⟨

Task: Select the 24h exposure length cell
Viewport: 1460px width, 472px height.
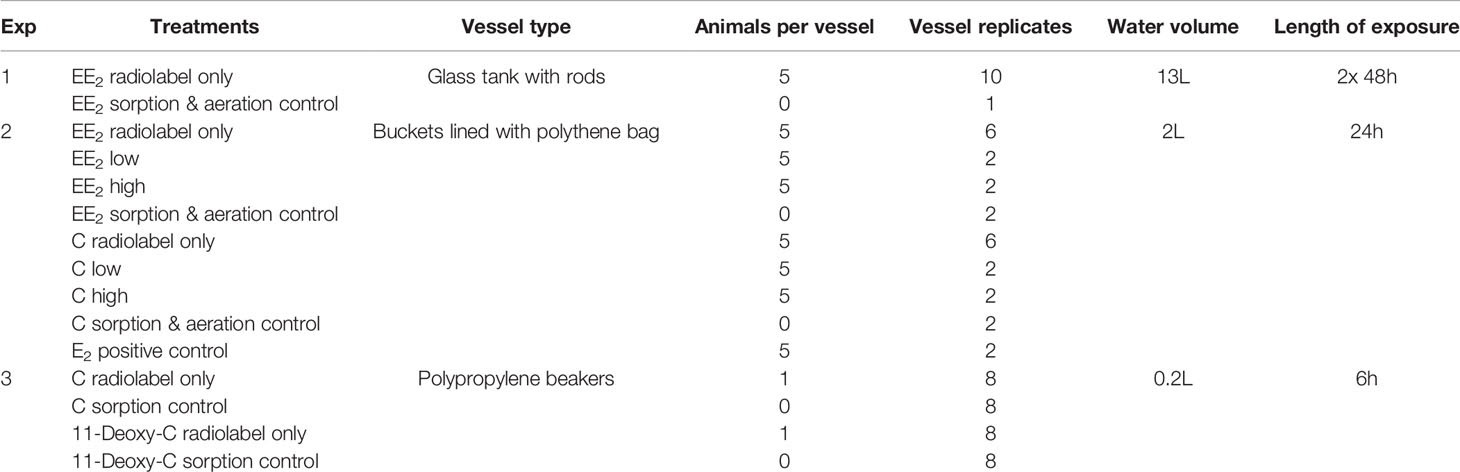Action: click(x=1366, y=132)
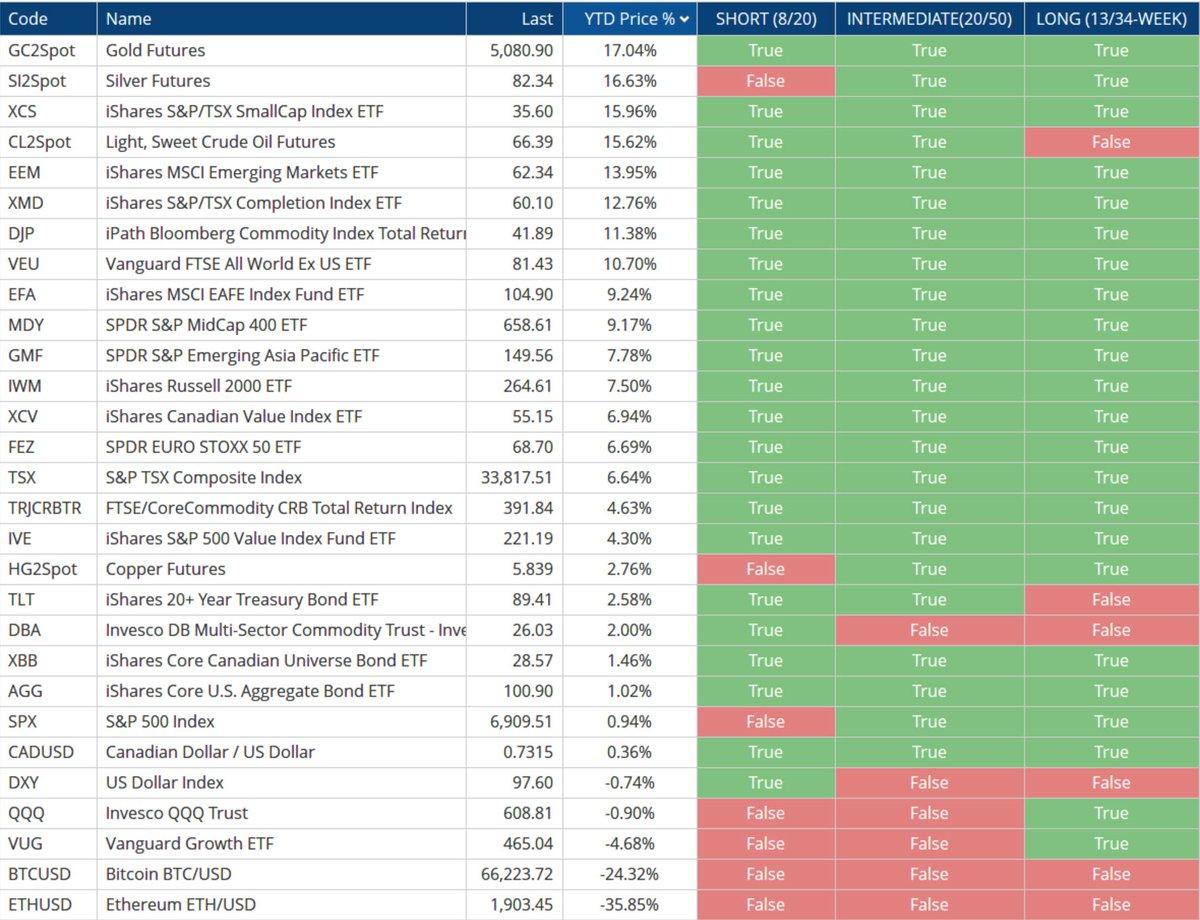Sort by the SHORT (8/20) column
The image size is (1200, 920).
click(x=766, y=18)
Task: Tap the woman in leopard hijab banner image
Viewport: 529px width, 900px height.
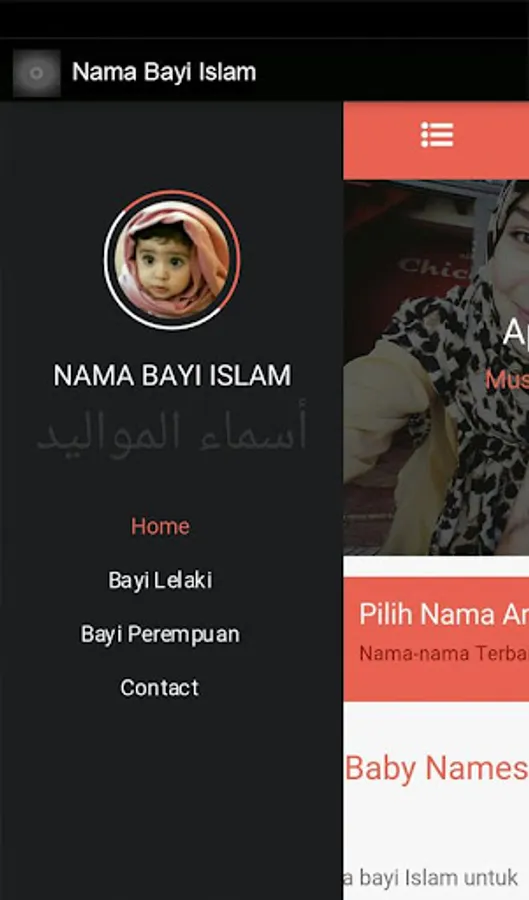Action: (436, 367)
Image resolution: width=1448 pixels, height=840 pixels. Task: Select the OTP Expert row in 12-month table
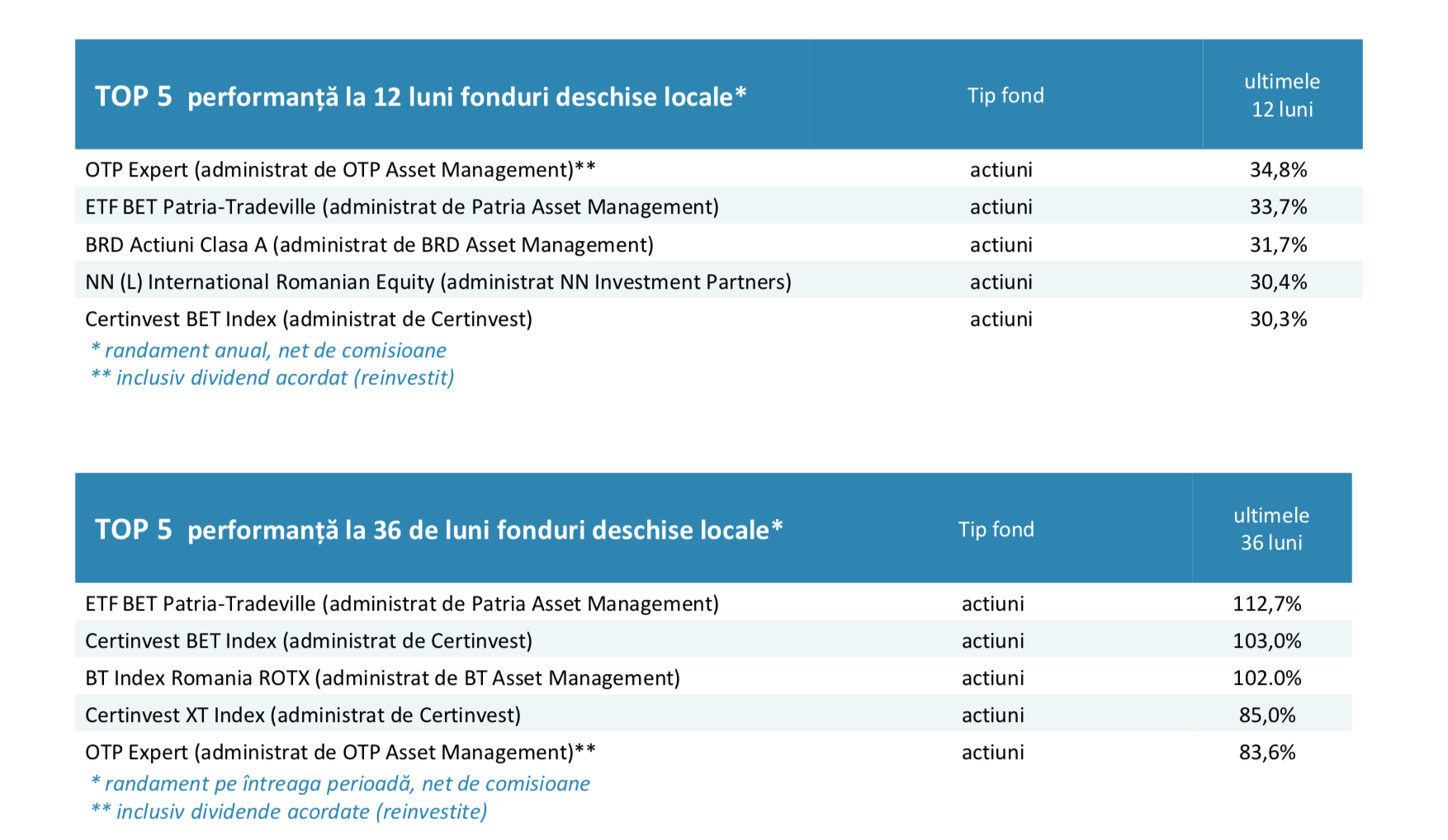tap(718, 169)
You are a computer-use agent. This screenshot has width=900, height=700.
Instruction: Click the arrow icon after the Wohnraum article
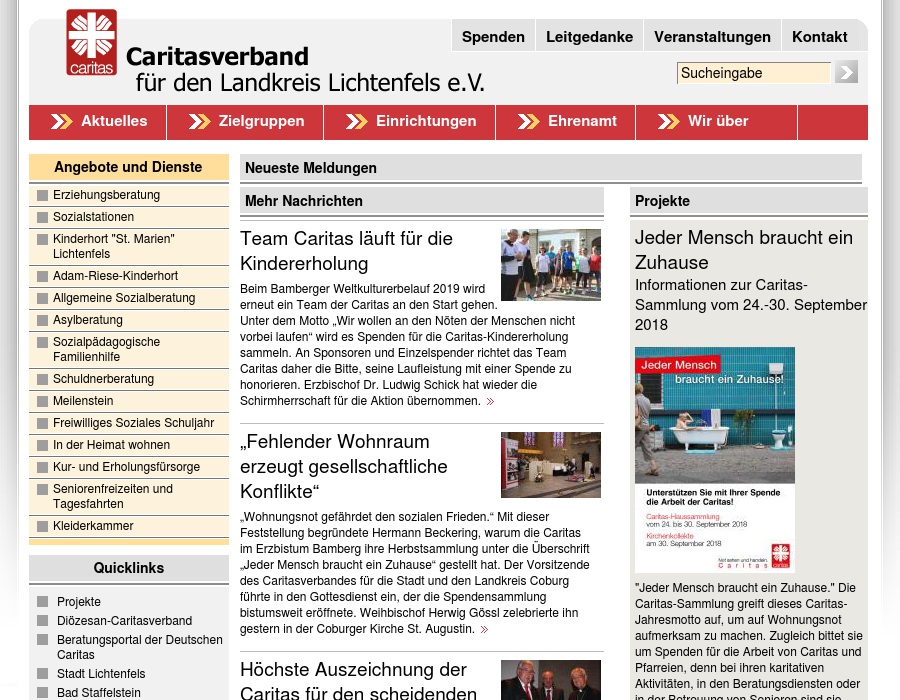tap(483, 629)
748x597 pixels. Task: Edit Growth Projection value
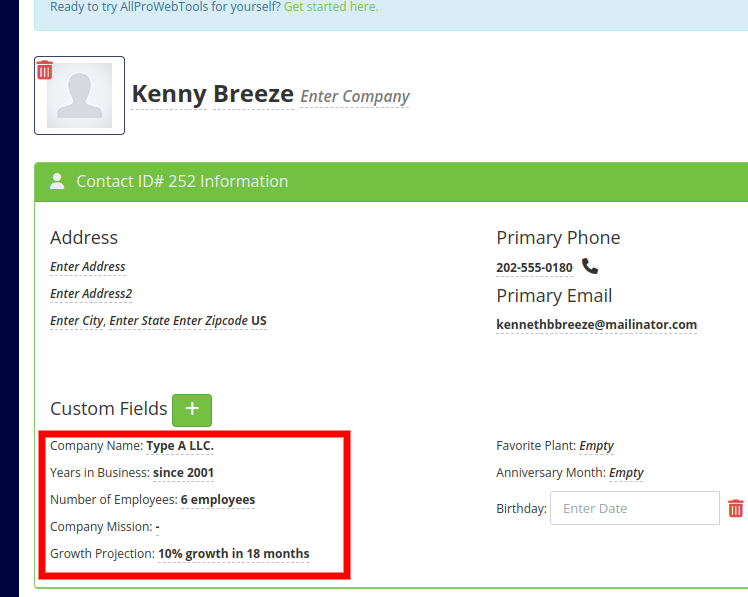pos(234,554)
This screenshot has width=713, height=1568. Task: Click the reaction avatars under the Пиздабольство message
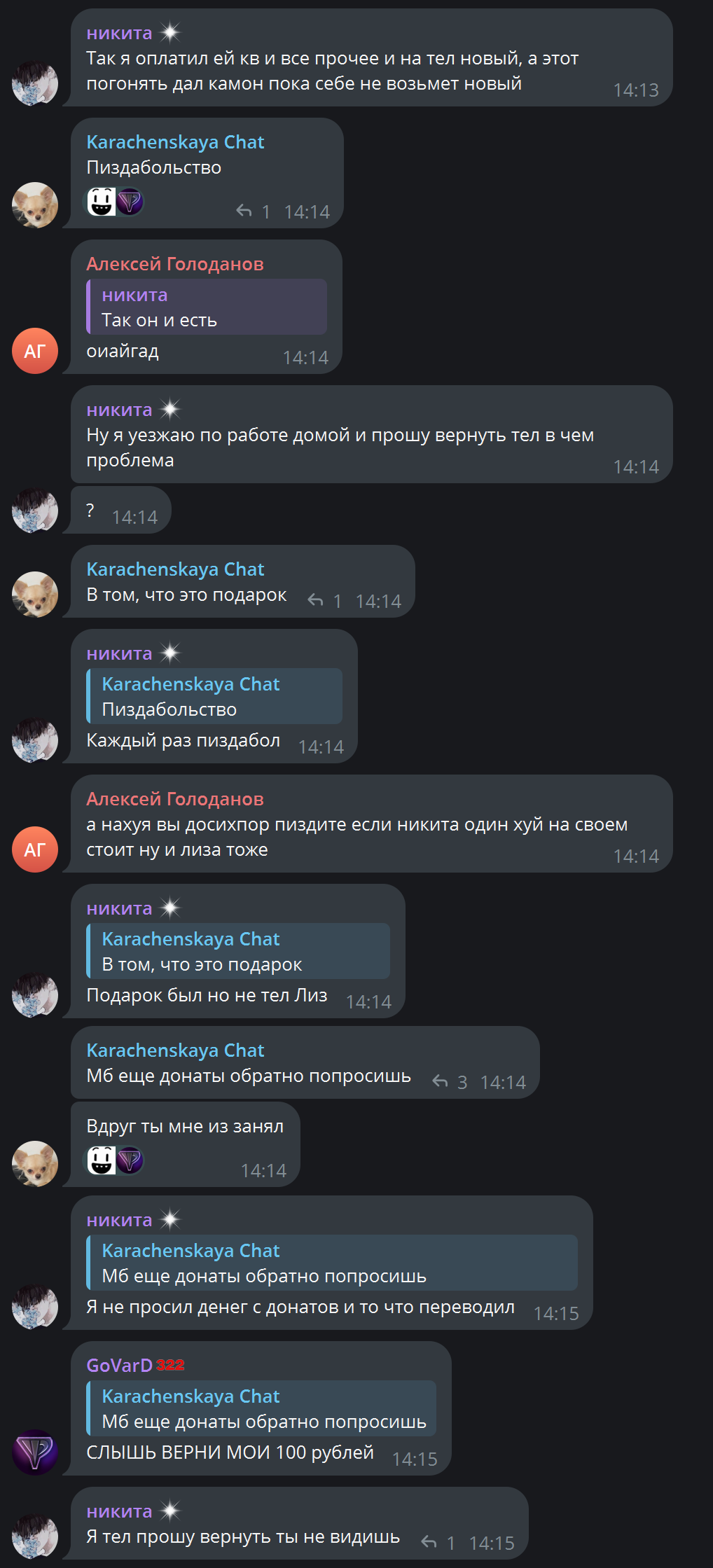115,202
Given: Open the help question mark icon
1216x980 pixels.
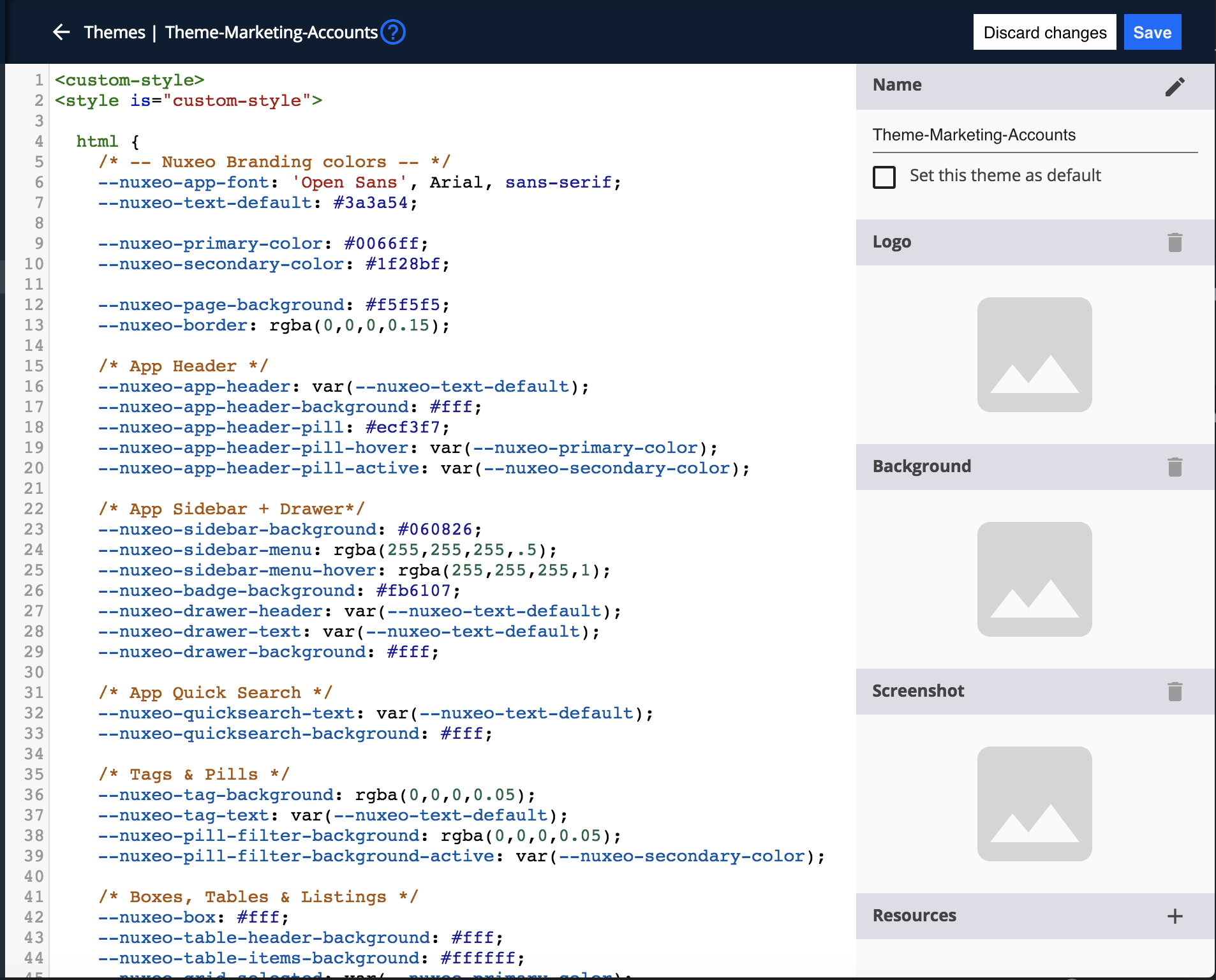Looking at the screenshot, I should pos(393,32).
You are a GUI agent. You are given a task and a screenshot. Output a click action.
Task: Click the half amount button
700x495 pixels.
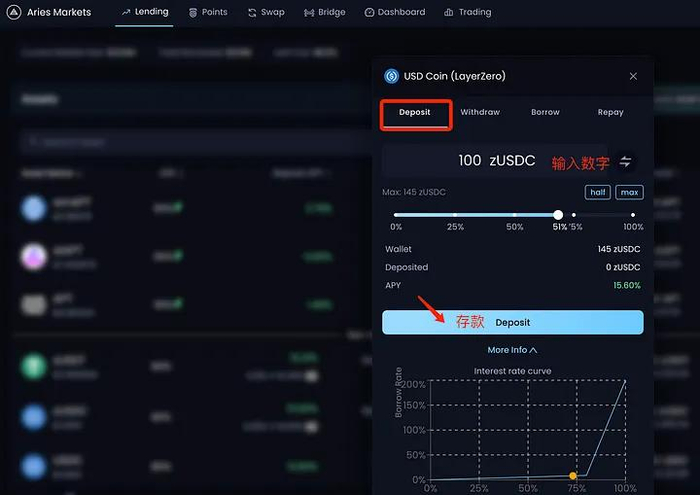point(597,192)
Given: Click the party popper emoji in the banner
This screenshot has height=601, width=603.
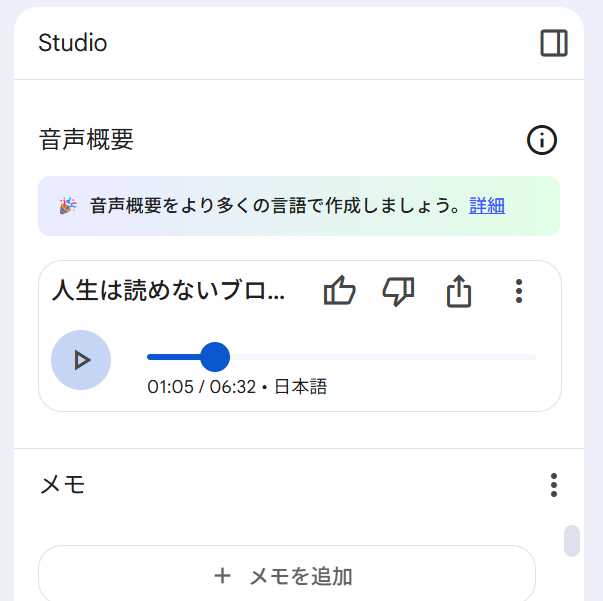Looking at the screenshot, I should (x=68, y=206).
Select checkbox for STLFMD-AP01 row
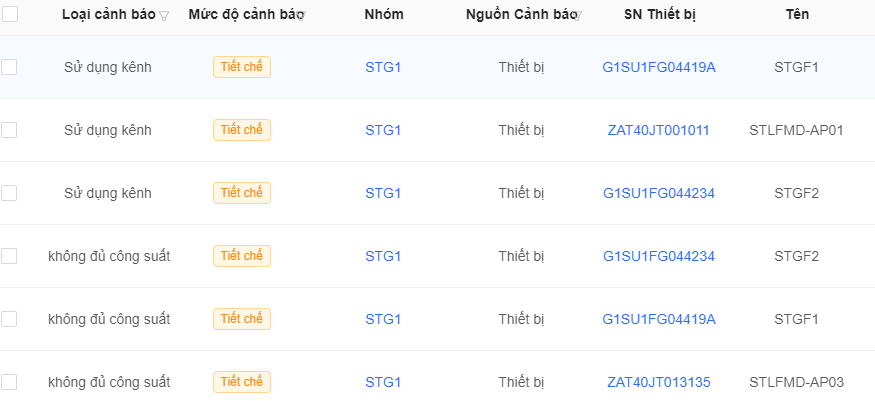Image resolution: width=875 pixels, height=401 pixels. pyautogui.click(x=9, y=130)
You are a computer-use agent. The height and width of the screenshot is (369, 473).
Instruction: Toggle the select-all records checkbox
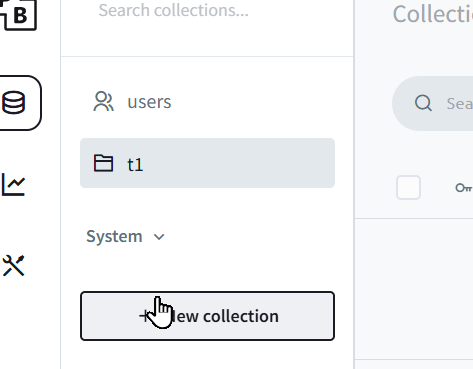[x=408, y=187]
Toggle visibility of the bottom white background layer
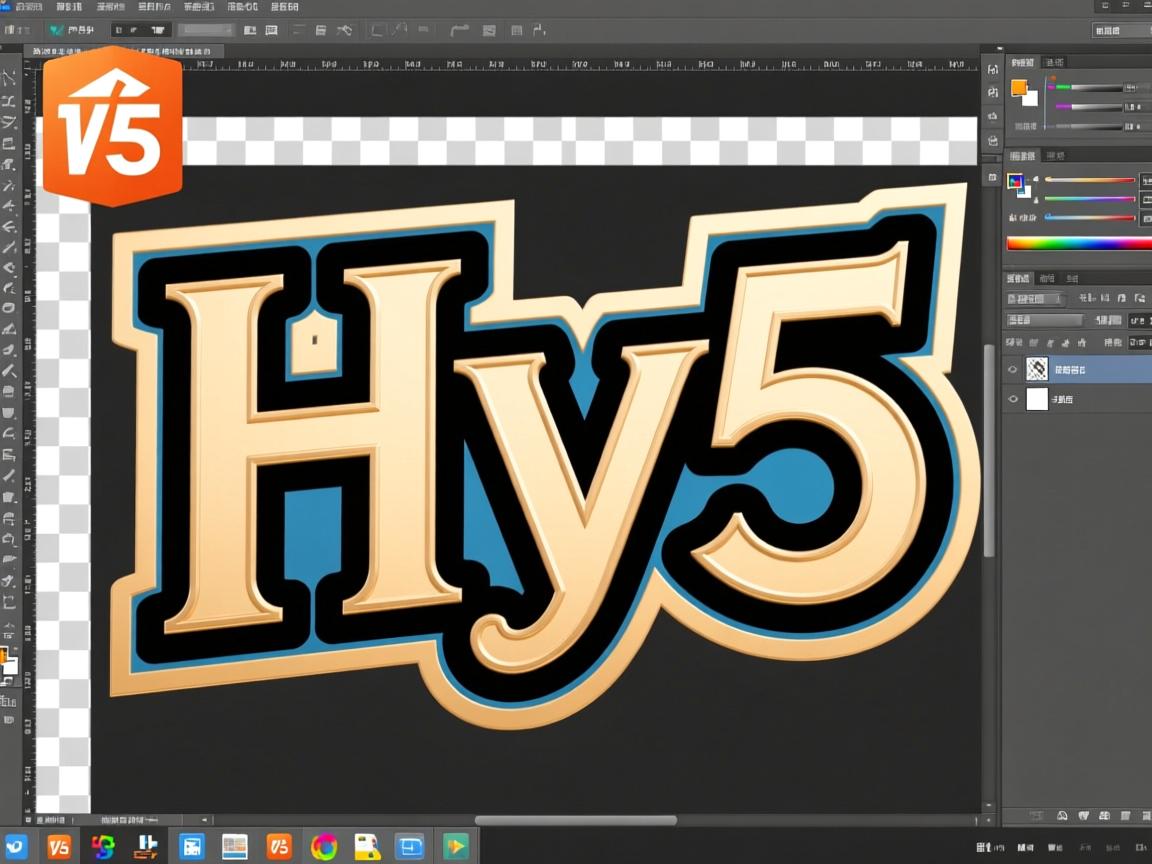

⟩

• TASK BRIEF:
Reply with nothing but the number of lines in the listing that include "banner".

• COMPLETED EXERCISE:
2